Diners sat at a mix of high- and low-top tables, booths and seats along the large wraparound bar. The interior aesthetic is spare but comfortable—ample natural light fills the front of the house, while a skylight gives the booths in the back an airy feel. The walls are painted a warm, understated orange and handful of flatscreen TVs hang unobtrusively around the space.
The semi-industrial feel lent by concrete floors and mix of Steampunk-y light fixtures is lessened by the lovingly shellacked blonde wood table tops and slats of light-colored distressed timber that make up the back wall of the bar.
North End Pizza seems to have come into being with a fully formed menu, featuring hand-tossed pizzas, sandwiches and calzones ($10-$11) a range of salads, starters and lunch menu items ($3-$9) create-your-own pizza options in 12-inch ($13) and 18-inch ($17) sizes; and three "charity case" pizzas, a portion of proceeds from which go to local nonprofits Washington Elementary PTA, The Foothills Learning Center and the North End Neighborhood Association. Dessert items include cannoli ($6) and spumoni ($4).
In a nod to its community bent—and Hyde Park's historic neighborhood pride—the hand tossed pizzas are named for surrounding businesses, including the Parrilla (featuring Roma tomato, mushroom, spinach, black olive, red onion and roasted garlic), The 13th Street Pub (barbecue chicken, red onion and jalapeno) and Vince's (breakfast bacon, Canadian bacon, Italian sausage, pepperoni, salami and Mama Lil's peppers). Likewise, the sandwich options draw their names from favorite Boise Foothills trails.
The bar has 15 beers on tap, including a mix of locals, micros and, charmingly, Rainier; along with a selection of three draft wines and nine available by the glass.
An order of house made turkey meatballs with marinara ($7) comes presented on an herb-dusted plate, the orbs perfectly coated with sauce and a cap of melted mozzarella.
Eschewing beef or pork, the finely ground turkey was rich and savory without the heaviness commonly associated with the dish. The sauce was chunky and fresh but far from overapplied—a much appreciated nod to restraint shared by the mozarella. When finished, the plate was clean, unlike at many pizza joints where a serving of meatballs ends in an archipelago of uneaten blobs of sauce floating in a sea of oil.
The portions were spot on for an appetizer and the warming, soul satisfying flavor was well worth the price.
A 12-inch Sun Ray ($17) came with artichoke heart, roasted garlic and goat cheese, topped with sun dried tomato on an olive oil base.
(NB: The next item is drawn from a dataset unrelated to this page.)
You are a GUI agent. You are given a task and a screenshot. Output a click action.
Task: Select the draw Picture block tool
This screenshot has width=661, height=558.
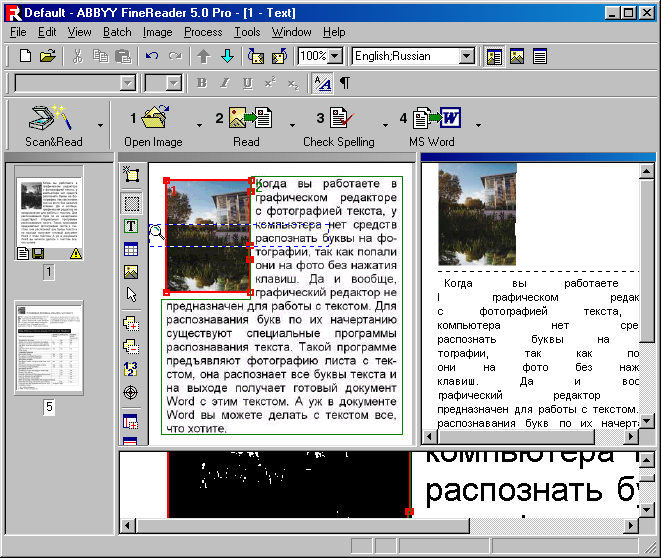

North End Pizza serves its pies perched on a wire stand, armed with a hefty metal pizza cutter.
The ingredients were well apportioned, with big hunks of artichoke and sun-dried tomato covering all eight slices. The all-important crust was browned to perfection and took up just the right amount of real estate.
Underpinning the artichokes and tomatoes—the latter which appeared to have actually be dried by the sun, rather than fried by it—was a buttery layer of goat cheese and garlic. It would be easy for that combination to become overpowering, but the zest of the artichoke cut the richness, and the olive oil notes made both the crust light and airy while lending a bit of its own zing.
As with the meatballs, the Sun Ray's delicate balance of portion and flavor made for a deeply satisfying meal that was clearly crafted with more than the usual amount of attention to detail.
While a trip to North End Pizza could get spendy in a hurry—the least expensive hand tossed pies on the menu go for $17 while the most expensive, like the 18-inch NENA (North End Neighborhood Association) "charity case," costs $27—you're paying for high quality 'za in a well tailored space that feels like it has always had a place in Hyde Park.